オフィーリア
ロマン主義・写実
ジョン・エヴァレット・ミレイ/1851〜52年
どんな絵か
76.2×111.8センチのカンヴァス。川に仰向けで浮かぶ女性と、彼女を囲む草花を、一本ずつ数えられるほど細かく描く。シェイクスピア『ハムレット』の、オフィーリアが溺れる場面にあたる。ロンドンのテート・ブリテン蔵。
どこを見るか
人物は画面の下半分に、水面と平行に横たわる。緑が濃く詰まったなかで顔と手のひらだけが白く光り、開いた手と半開きの口が二つの明点として並ぶ。奥の草むらは暗い壁のようで視線の抜けがなく、目は画面の外へ逃げられずに顔へ戻ってくる。
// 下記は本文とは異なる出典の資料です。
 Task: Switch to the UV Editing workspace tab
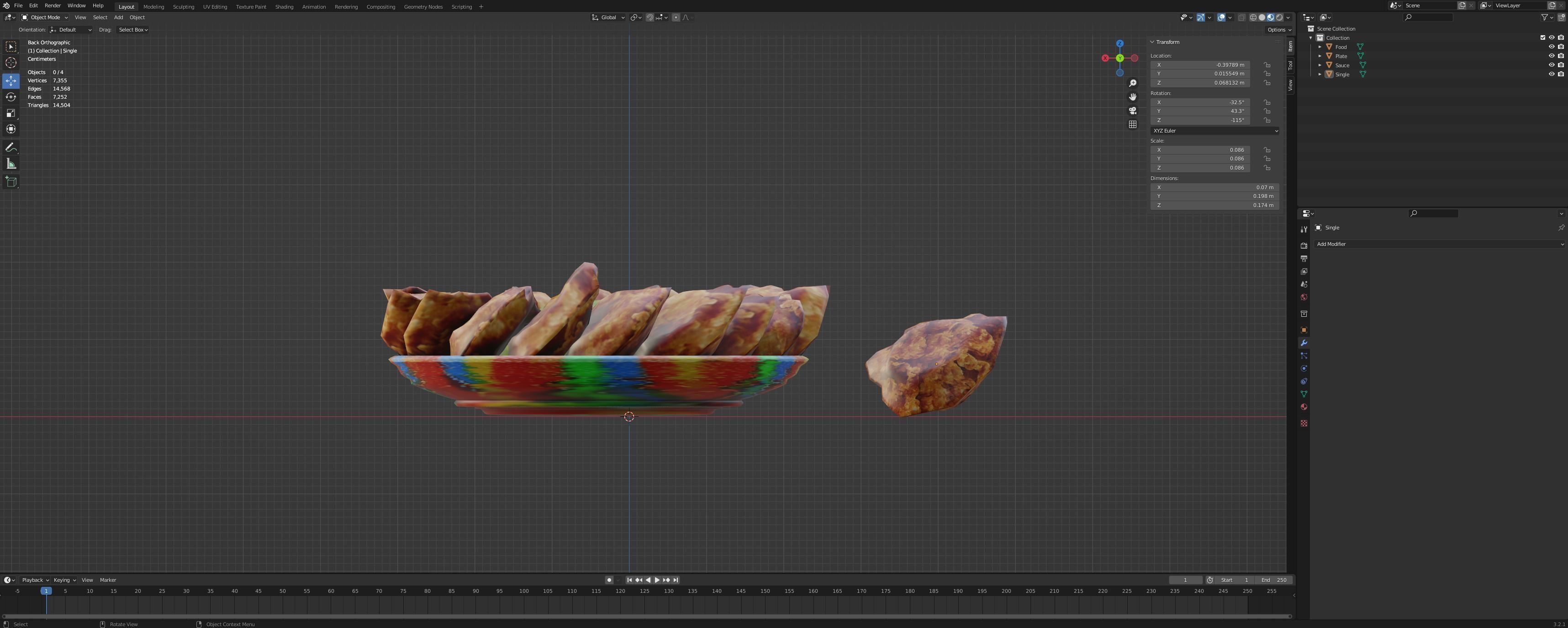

花は赤・青・黄が小さく散らされ、彩度の高い点として浮く。
使われている技法
油彩。白い下地が乾かないうちに透明な色をのせる「ウェット・ホワイト」で描かれたとされ、花の色が内側から光って見える。風景はサリー州のホグズミル川のほとりで五か月かけて実物を見ながら描き、人物は別に室内で描いた。ラファエル前派が掲げた「自然に忠実に」が、そのまま作業量になっている。
描かれた背景
1851〜52年に制作され、1852年のロイヤル・アカデミー展に出品。モデルは服のまま浴槽に横たわったエリザベス・シダルで、湯を温めるランプが消えてひどい風邪をひいたという話が残る。花の多くは花言葉と対応し、赤いケシは戯曲の原文にはないが眠りと死を指すと読まれることが多い。
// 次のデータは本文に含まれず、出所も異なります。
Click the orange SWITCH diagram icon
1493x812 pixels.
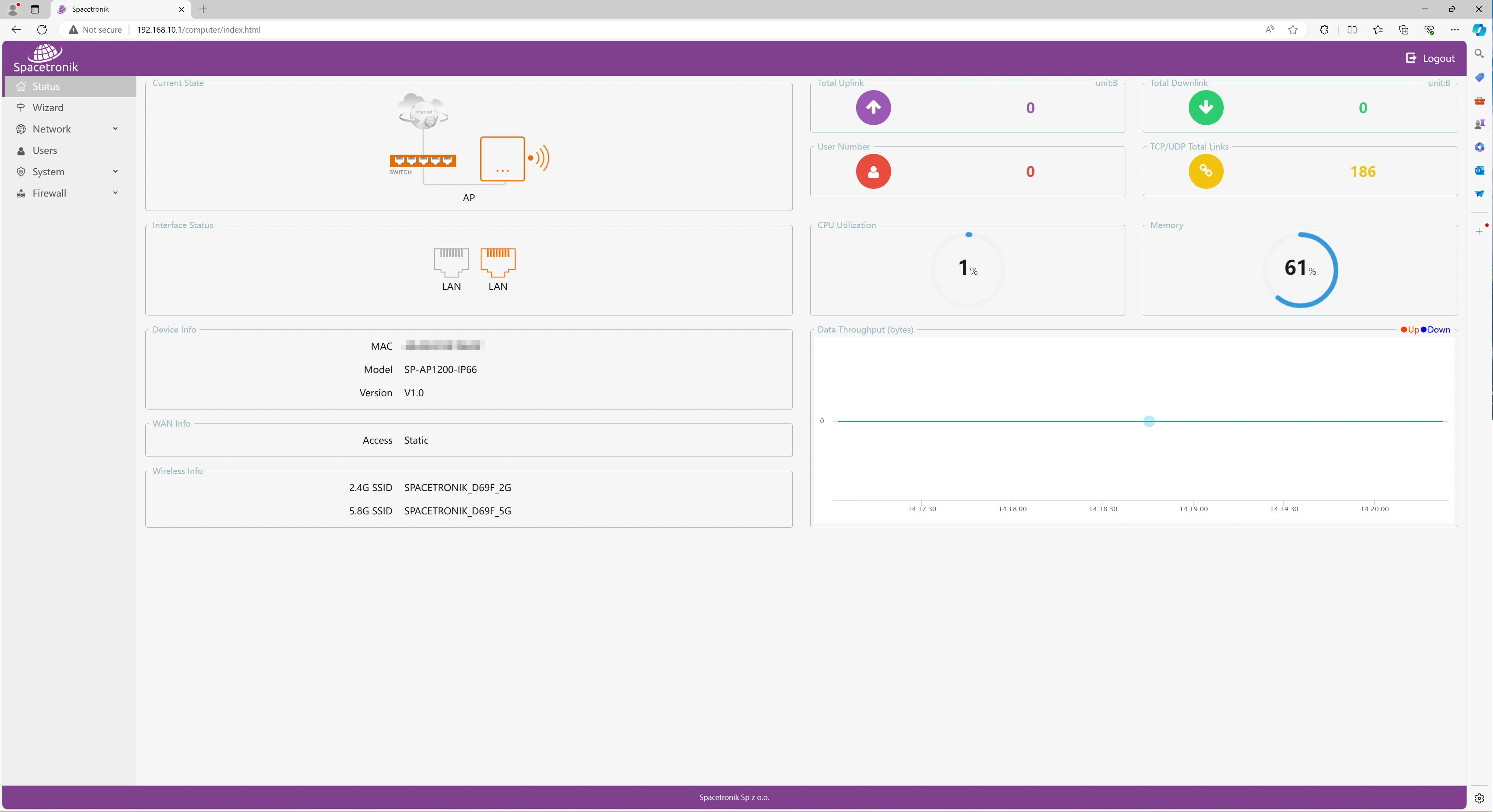422,160
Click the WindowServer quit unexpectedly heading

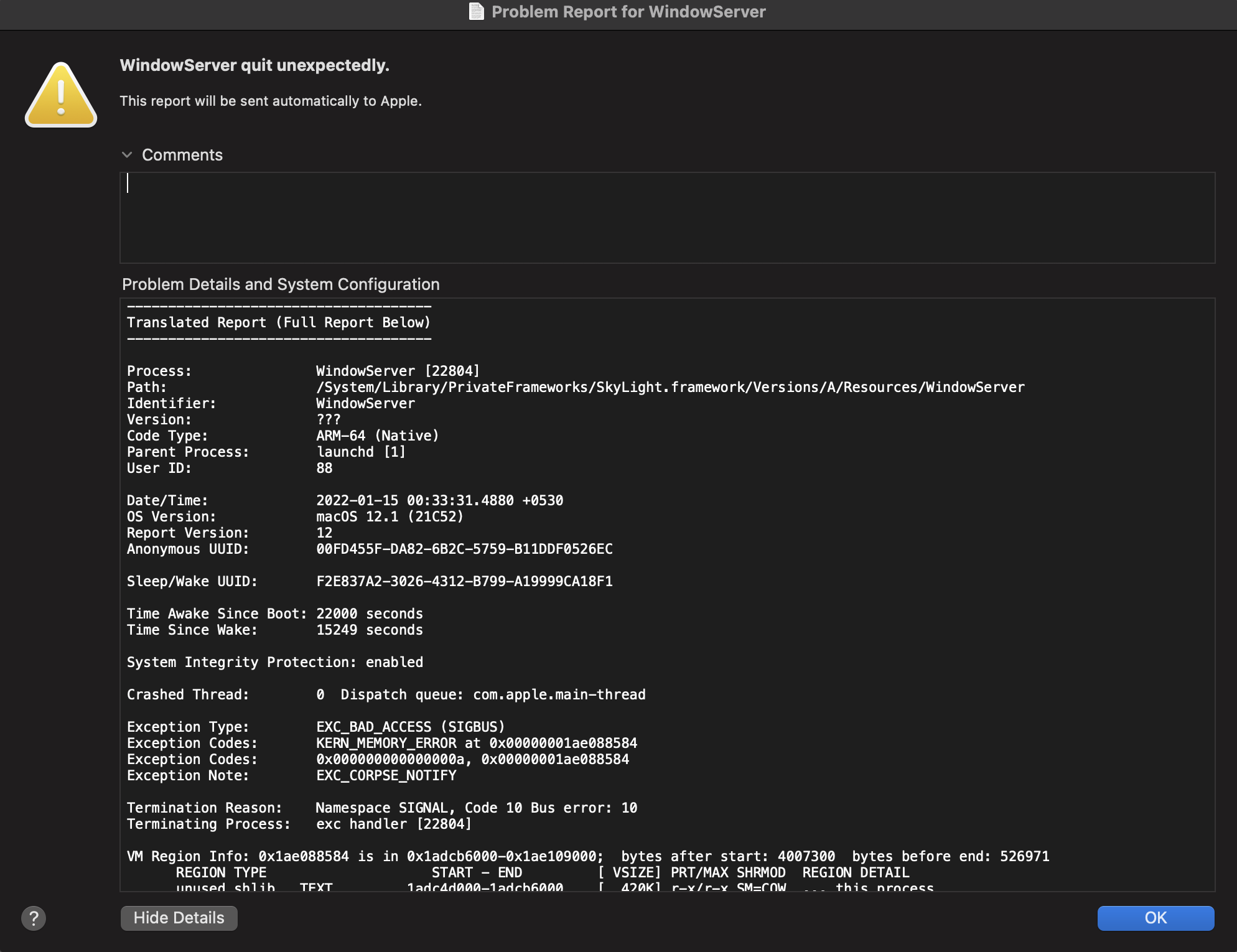(x=254, y=65)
解説動画: ラファエル前派の理想が全部入った溺死の場面/山田五郎 オトナの教養講座
どの場面を描いているか: シェイクスピアの悲劇『ハムレット』の一場面だと説明する。父の敵を討つために狂気を装ったハムレットに理不尽な言葉を投げられ、さらに自分の父まで彼に殺されたオフィーリアは正気を失う。川辺で花輪を柳の枝に掛けようとして枝が折れ、水に落ちたことも分からないまま歌を口ずさみ、衣が水を吸って沈んでいく。その途中を描いているという。
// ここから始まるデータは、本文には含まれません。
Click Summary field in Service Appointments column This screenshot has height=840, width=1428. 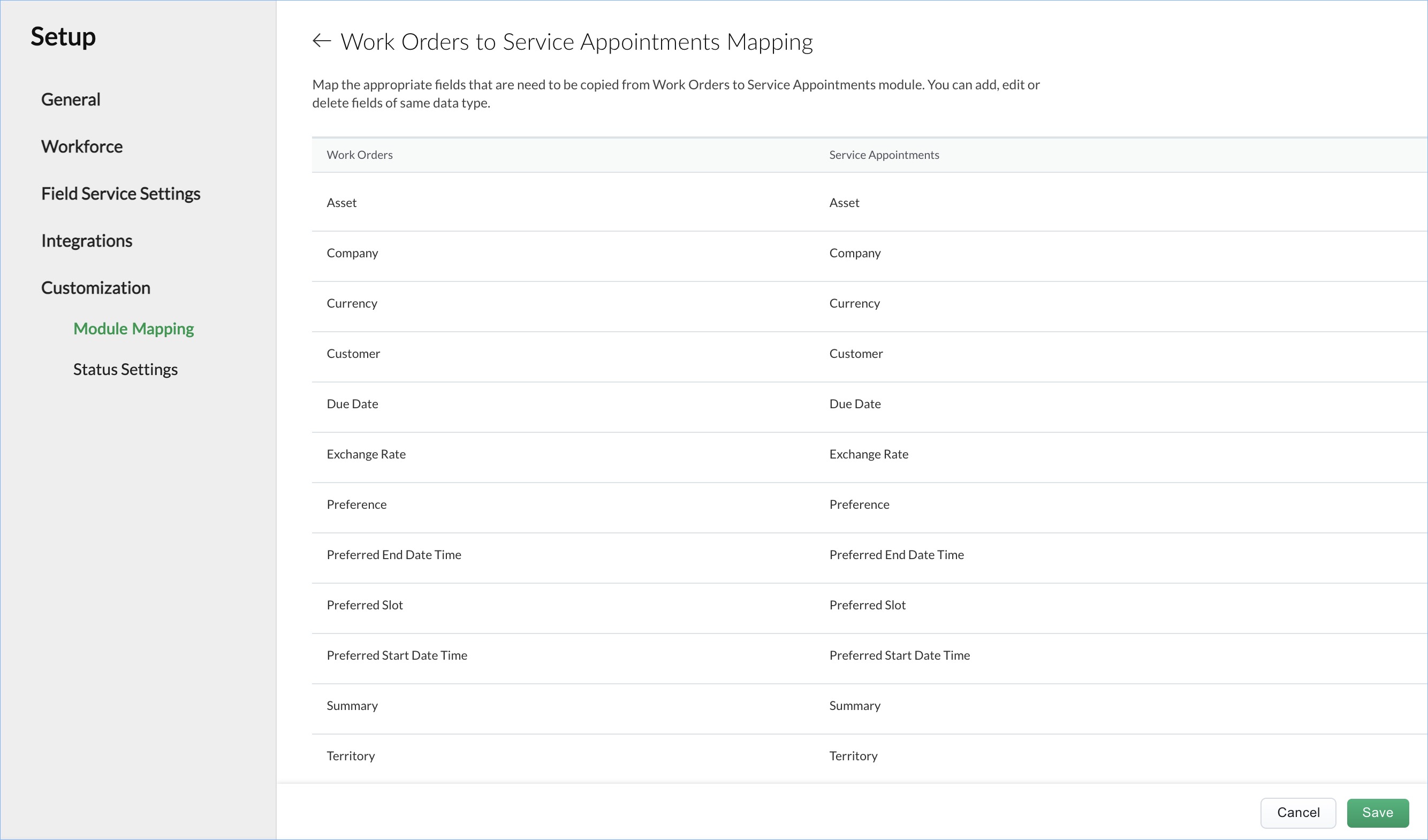pos(855,706)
ラファエル前派とは何か: 1848年に王立美術アカデミーの附属学校の学生だったミレイやロセッティら七人が「ラファエル前派兄弟団」を結んだと説明する。ラファエロは自然を理想化する古典絵画の手本で、そこから西洋絵画は駄目になったと考え、ラファエロより前へ戻ろうとした反古典主義の運動だという。批評家ラスキンの主張が下敷きにあると述べる。
この一枚に何が入っているか: 自国の古典であるシェイクスピアを題材に選んだこと、理想の風景ではなくサリー州の実際の小川を写生したこと、画面の隅々までピントの合った細密描写がルネサンス以前のフランドル絵画の描き方に通じること、赤いケシが眠りと死を指す象徴として置かれること。この四つが一枚に揃っていると挙げている。
モデルと、この絵のあと: 衣装のまま浴槽に横たわったモデルはエリザベス・シダルで、そのために風邪から肺炎になったという。ミレイは十一歳で附属学校に入った早熟な画家で、この絵は二十代前半の作。対抗していたはずのアカデミーがこれを高く評価し、本人が会員になって兄弟団は五年で解散する。日本で知られたのはロンドン留学中の夏目漱石が感銘を受け『草枕』に書いたからだと説明する。